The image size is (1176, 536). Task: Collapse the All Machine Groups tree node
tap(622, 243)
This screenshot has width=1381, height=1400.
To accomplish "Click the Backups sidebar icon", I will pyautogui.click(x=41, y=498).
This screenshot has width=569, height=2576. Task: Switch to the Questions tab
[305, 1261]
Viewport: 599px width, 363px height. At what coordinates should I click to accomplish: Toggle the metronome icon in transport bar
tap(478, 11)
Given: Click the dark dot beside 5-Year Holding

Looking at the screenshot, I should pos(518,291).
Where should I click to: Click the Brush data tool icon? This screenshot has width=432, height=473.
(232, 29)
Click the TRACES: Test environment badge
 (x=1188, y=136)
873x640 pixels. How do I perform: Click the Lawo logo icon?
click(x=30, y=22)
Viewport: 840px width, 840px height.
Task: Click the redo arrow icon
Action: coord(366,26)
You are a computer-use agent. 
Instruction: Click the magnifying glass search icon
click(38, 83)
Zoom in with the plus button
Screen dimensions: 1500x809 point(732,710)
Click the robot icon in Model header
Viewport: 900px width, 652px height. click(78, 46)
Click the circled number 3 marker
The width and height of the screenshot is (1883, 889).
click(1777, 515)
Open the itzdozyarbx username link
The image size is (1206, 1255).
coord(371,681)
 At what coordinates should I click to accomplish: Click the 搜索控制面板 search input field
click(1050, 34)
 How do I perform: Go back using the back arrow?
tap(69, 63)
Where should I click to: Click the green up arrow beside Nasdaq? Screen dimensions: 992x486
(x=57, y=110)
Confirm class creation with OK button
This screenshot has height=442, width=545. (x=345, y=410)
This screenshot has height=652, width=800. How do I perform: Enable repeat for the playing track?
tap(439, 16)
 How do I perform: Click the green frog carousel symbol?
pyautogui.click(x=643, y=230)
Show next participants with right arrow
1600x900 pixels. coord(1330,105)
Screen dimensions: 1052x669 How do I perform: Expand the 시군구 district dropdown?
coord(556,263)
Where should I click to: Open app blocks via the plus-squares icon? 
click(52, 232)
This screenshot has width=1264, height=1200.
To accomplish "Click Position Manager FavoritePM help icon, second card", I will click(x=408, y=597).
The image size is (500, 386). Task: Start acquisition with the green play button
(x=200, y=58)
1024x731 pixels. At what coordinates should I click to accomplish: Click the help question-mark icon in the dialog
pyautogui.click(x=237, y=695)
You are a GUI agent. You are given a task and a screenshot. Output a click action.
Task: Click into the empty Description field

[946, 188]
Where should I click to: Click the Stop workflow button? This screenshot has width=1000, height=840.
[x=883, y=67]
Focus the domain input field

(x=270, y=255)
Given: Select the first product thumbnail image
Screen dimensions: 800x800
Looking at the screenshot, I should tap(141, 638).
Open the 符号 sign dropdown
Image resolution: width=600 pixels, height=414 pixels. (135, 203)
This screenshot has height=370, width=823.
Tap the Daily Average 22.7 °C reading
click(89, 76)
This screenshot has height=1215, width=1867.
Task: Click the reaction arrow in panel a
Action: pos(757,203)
= = =
TO DO:
What lines of the material above contain "will"? Return each of them.

EXERCISE SOLUTION:
To accomplish "Click the Backups sidebar icon", I will pyautogui.click(x=41, y=498).
To accomplish "Click Position Manager FavoritePM help icon, second card", I will click(x=408, y=597).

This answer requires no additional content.